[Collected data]
_____
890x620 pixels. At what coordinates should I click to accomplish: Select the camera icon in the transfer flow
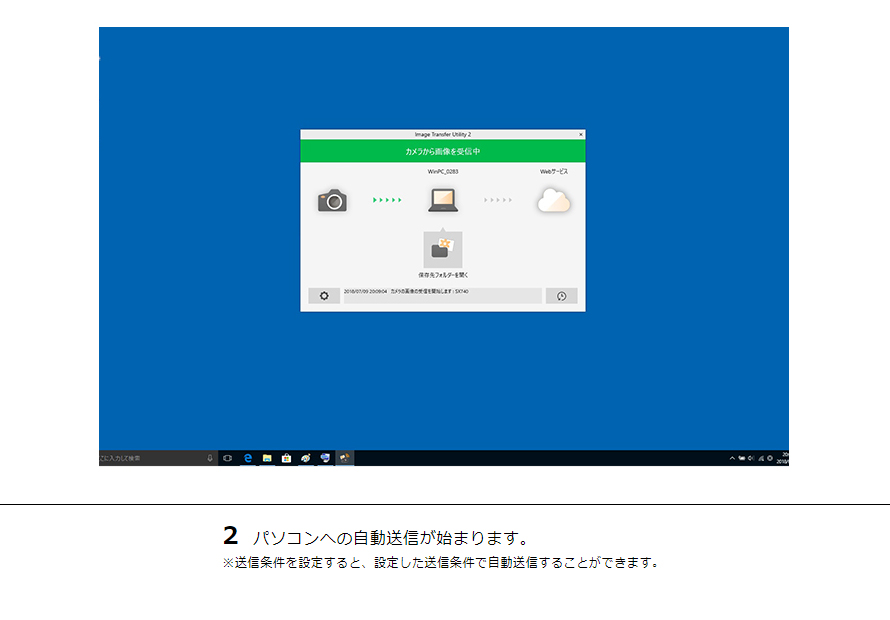coord(331,201)
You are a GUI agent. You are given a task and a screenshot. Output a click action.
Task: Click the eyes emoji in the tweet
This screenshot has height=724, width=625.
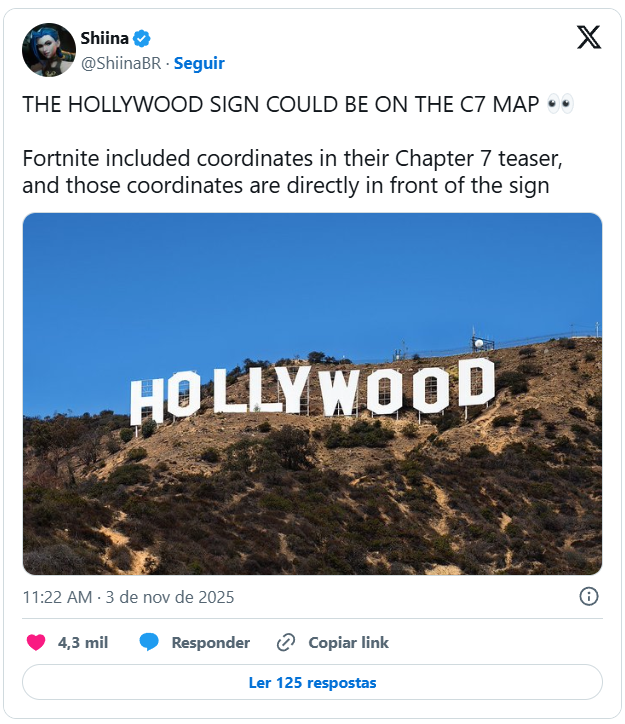pos(561,105)
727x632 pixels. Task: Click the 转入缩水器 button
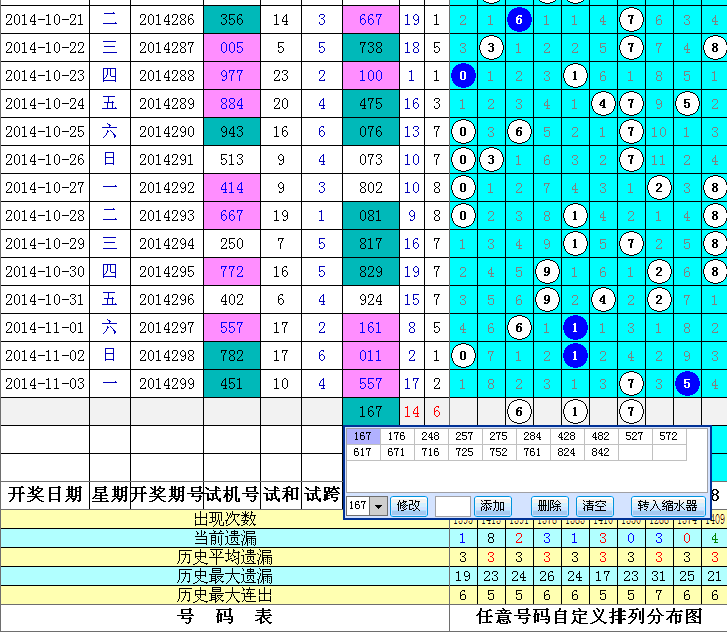(668, 507)
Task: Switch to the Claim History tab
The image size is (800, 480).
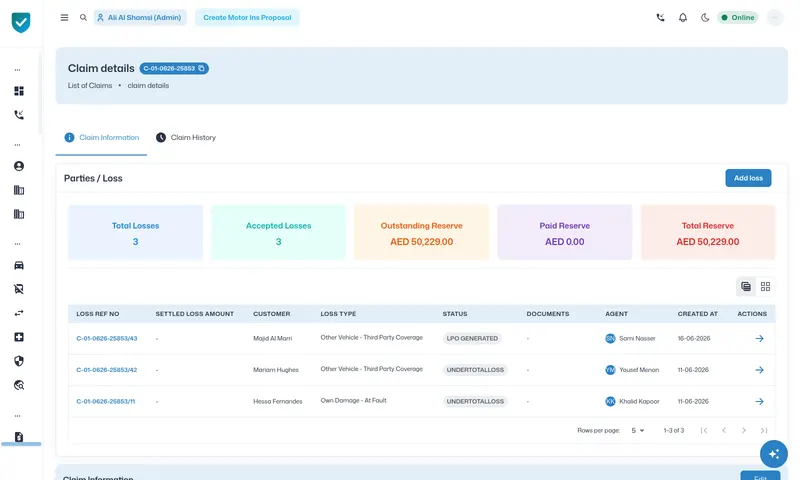Action: pyautogui.click(x=186, y=137)
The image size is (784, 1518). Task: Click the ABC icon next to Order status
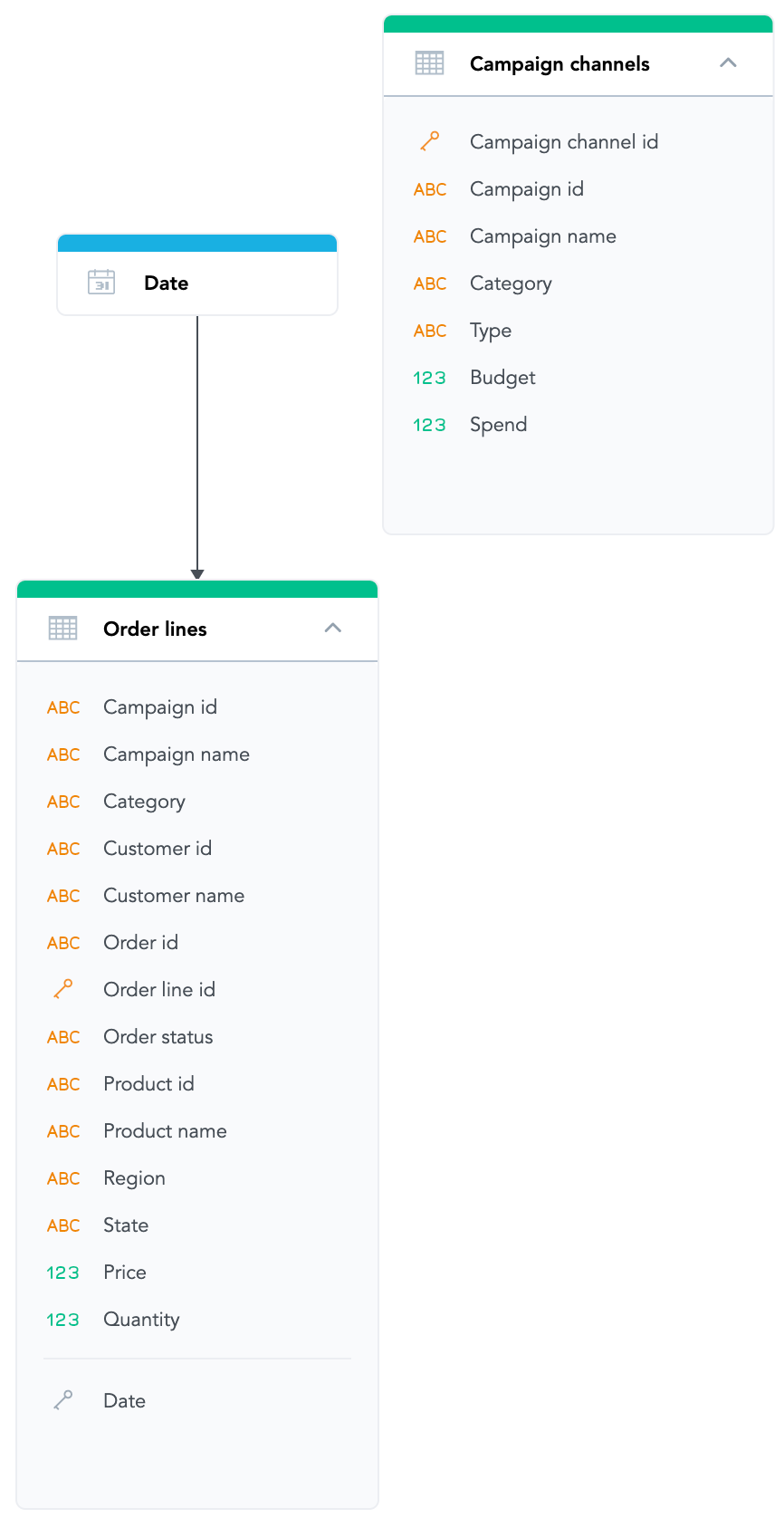[63, 1037]
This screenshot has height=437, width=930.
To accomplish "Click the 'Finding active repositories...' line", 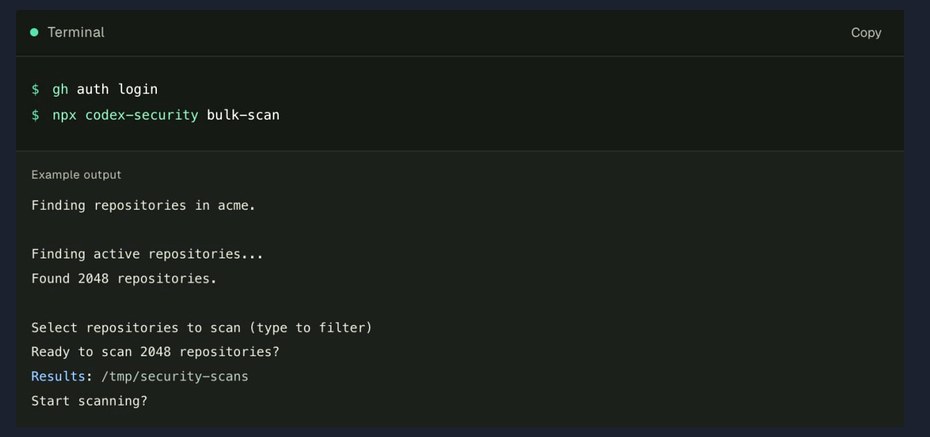I will (147, 254).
_____
What is required ::
Only the lines from the beginning of the records up to and including the line with "Task: Click the eyes emoji in the tweet" should appear, exactly as they are, and no pictures.

Reply to the exercise ::
890x620 pixels. At what coordinates should I click to accomplish: Select the camera icon in the transfer flow
coord(331,201)
You are a GUI agent. You are given a task and a screenshot. Output a click action.
Task: Click the eyes emoji in the tweet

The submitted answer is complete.